====== Seitenauszug
Sarna Röser, Bundesvorsitzende der „Jungen Unternehmer“ schreibt bei LinkedIn: „𝐃𝐢𝐞 𝐃𝐞𝐮𝐭𝐬𝐜𝐡𝐞𝐧 𝐬𝐞𝐡𝐧𝐞𝐧 𝐬𝐢𝐜𝐡 𝐧𝐚𝐜𝐡 𝐞𝐢𝐧𝐞𝐫 𝐑ü𝐜𝐤𝐤𝐞𝐡𝐫 𝐝𝐞𝐫 𝐕𝐞𝐫𝐧𝐮𝐧𝐟𝐭.“ Als Kontext fügt sie hinzu: Wir diskutierten nicht über die Zukunft der deutschen Wirtschaft, dabei wüssten viele nicht, wie es im Herbst weitergehen soll. Röser zeichnet ein Bild der existenziellen Krise, vor der wir die Augen verschließen, und ihre Antwort lautet: Vernunft. Praktischerweise sehnen sich die Deutschen danach sogar.

Deutschland: Sehr viele Menschen sehnen sich nach der Rückkehr der Vernunft - WELT
In diesem Sommer wird alles Mögliche diskutiert, nur leider nicht das Wesentliche. Die Zukunft der deutschen Wirtschaft zum Beispiel. Dabei wissen viele nicht, wie es im Herbst weitergehen soll. Es ist Zeit, die Probleme beim Namen zu nennen – und schnell zu lösen.

Der Satz könnte einem - guten! - Lehrbuch über politische Kommunikation entsprungen sein, Kapitel: Wie eine Minderheit ihre Interessen zum Mainstream macht. Nehmen wir es kurz auseinander:

„Die Deutschen …“

Wer genau? Sarna Röser spricht für den jungen Ableger der Lobbyorganisation einiger der reichsten Unternehmer:innenfamilien in Deutschland. Die Zeit hat den Familienunternehmer-Verband kürzlich „Die heimliche Rückschrittslobby“ genannt. Das ist so ziemlich genau das Gegenteil von „Die Deutschen“ als Allgemeinheit, nämlich: eine sehr kleine, sehr hoch privilegierte Minderheit. Spricht sie darüber hinaus für irgendwen? Wir wissen es nicht. Das Motiv ist wohl bekannt: Sehr Privilegierte erklären sich zur Mitte, um im Namen der Mehrheit sprechen zu können, siehe Flugzwerg Merz. Entsprechend ist Rösers Post mit dem Hashtag #FürdieMehrheit unterschrieben.

„… sehnen sich …“

Gefühl verbindet. Gefühl ist unmittelbar, persönlich und ganz sicher auch echt, sonst würden wir es ja nicht fühlen. Weitere Belege erübrigen sich daher, zum Beispiel zu der Frage, was sehnen bedeutet, warum ausgerechnet jetzt gesehnt wird oder wer hier sehnt. Und selbst wenn: „Die Deutschen“ sehen sich wahrscheinlich auch nach Freibier, Urlaub auf Malle und mariniertem Schweinenacken vom Grill. Und?
============
● Aufgabe
Führen Sie alle Fragen auf, zu denen sich laut dem Seitenauszug weitere Belege erübrigen.
====== Bereitgestelltes Material
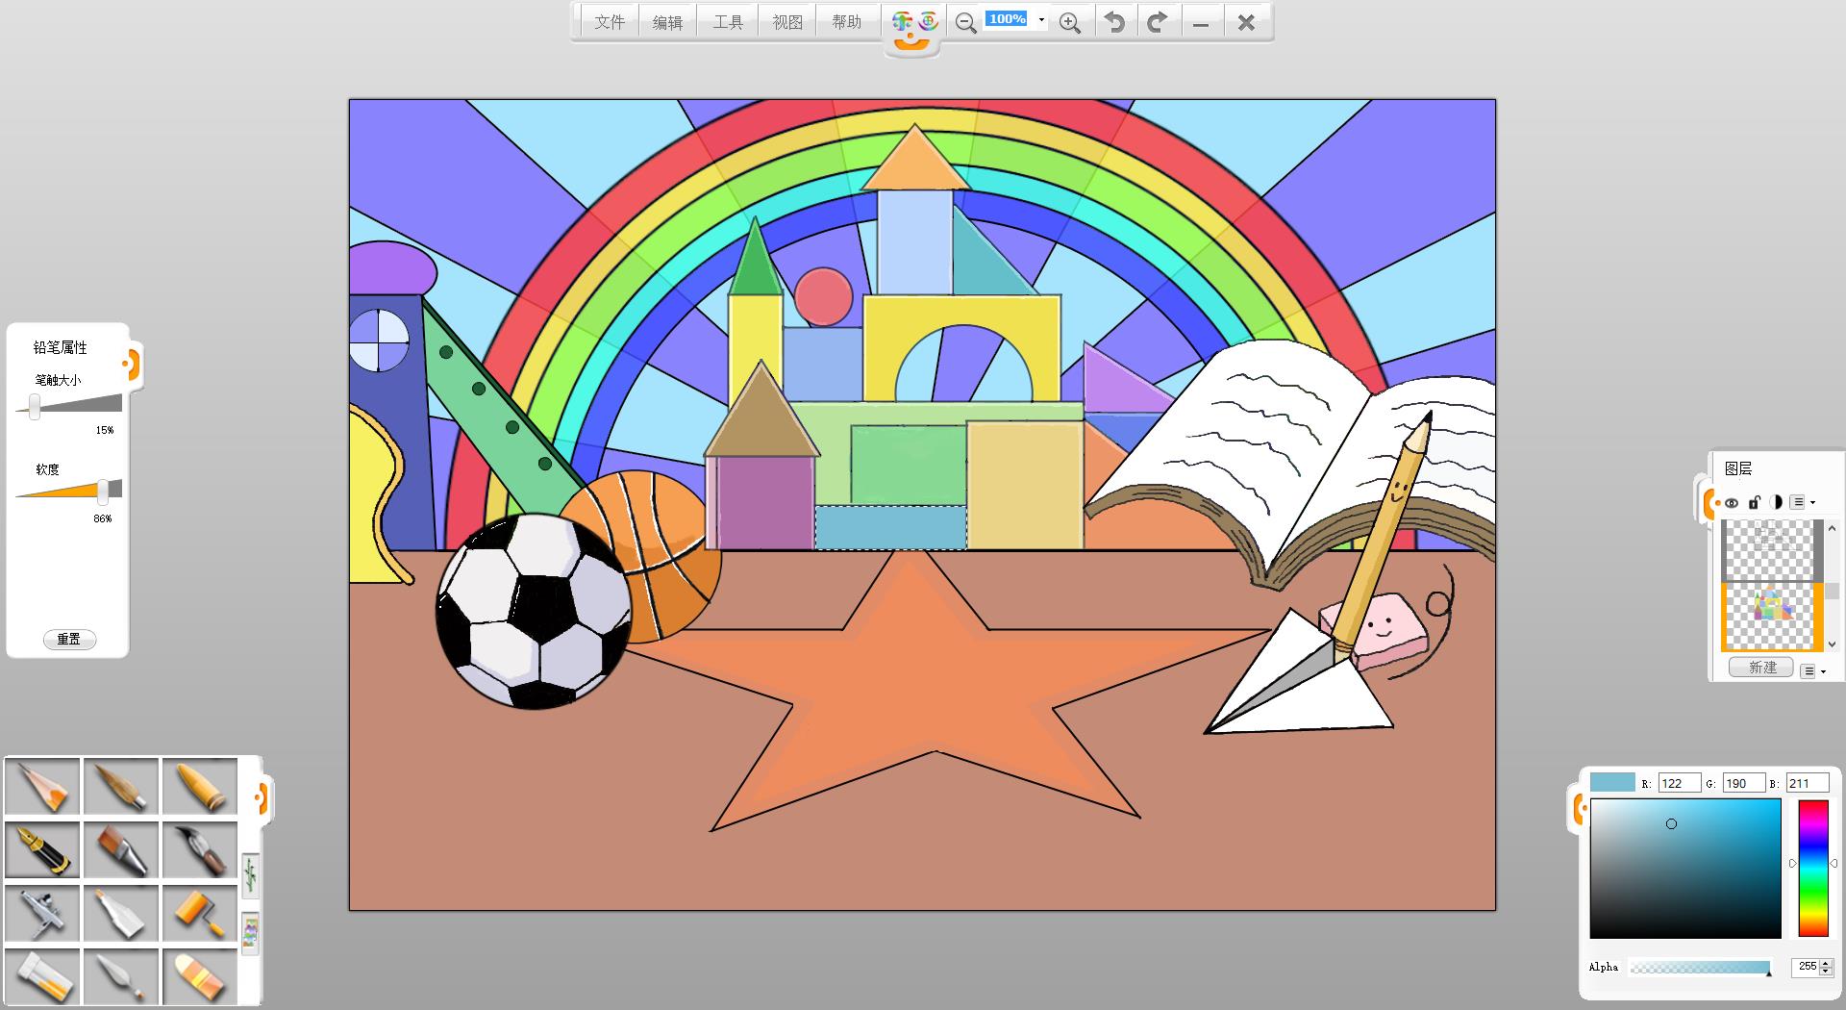Click the undo arrow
============
● Ihre Antwort
- was sehnen bedeutet
- warum ausgerechnet jetzt gesehnt wird
- wer hier sehnt